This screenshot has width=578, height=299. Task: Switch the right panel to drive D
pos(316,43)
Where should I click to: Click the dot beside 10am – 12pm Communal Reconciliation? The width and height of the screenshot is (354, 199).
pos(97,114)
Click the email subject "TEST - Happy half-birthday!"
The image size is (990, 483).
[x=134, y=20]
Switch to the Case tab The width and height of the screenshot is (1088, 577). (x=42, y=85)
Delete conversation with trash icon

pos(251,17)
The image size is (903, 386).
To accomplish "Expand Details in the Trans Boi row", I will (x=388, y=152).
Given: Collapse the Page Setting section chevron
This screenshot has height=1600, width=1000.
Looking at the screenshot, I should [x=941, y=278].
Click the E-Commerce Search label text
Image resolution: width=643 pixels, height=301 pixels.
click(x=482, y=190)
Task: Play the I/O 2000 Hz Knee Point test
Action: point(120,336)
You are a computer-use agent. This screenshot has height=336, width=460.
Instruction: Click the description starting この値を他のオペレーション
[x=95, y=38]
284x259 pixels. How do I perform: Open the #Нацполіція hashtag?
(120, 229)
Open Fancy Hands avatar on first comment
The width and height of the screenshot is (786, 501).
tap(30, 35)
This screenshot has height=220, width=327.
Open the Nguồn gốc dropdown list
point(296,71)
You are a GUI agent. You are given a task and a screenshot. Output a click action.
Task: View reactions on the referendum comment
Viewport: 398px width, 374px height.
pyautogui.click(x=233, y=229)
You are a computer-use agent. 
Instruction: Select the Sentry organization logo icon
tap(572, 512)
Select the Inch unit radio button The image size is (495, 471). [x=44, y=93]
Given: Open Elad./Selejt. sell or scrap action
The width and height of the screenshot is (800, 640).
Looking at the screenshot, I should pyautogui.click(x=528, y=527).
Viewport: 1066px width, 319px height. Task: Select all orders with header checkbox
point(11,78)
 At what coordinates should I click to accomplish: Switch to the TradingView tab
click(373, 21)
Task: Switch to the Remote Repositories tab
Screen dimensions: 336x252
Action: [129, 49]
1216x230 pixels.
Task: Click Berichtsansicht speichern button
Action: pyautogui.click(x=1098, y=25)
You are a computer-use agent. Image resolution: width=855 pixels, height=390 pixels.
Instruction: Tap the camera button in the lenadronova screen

## WHAT TO PRODUCE
The required result is an exact repetition of the lines from the one containing "This screenshot has height=220, width=327." through the last line of the data.

## WRITTEN RESPONSE
This screenshot has height=220, width=327.
Open the Nguồn gốc dropdown list
point(296,71)
You are a GUI agent. You are given a task and a screenshot. Output a click action.
Task: View reactions on the referendum comment
Viewport: 398px width, 374px height.
pyautogui.click(x=233, y=229)
You are a computer-use agent. 
Instruction: Select the Sentry organization logo icon
tap(572, 512)
Select the Inch unit radio button The image size is (495, 471). [x=44, y=93]
Given: Open Elad./Selejt. sell or scrap action
The width and height of the screenshot is (800, 640).
Looking at the screenshot, I should pyautogui.click(x=528, y=527).
Viewport: 1066px width, 319px height. Task: Select all orders with header checkbox
point(11,78)
 At what coordinates should I click to accomplish: Switch to the TradingView tab
click(373, 21)
Task: Switch to the Remote Repositories tab
Screen dimensions: 336x252
Action: [129, 49]
1216x230 pixels.
Task: Click Berichtsansicht speichern button
Action: pyautogui.click(x=1098, y=25)
You are a computer-use agent. Image resolution: width=855 pixels, height=390 pixels.
Instruction: Tap the camera button in the lenadronova screen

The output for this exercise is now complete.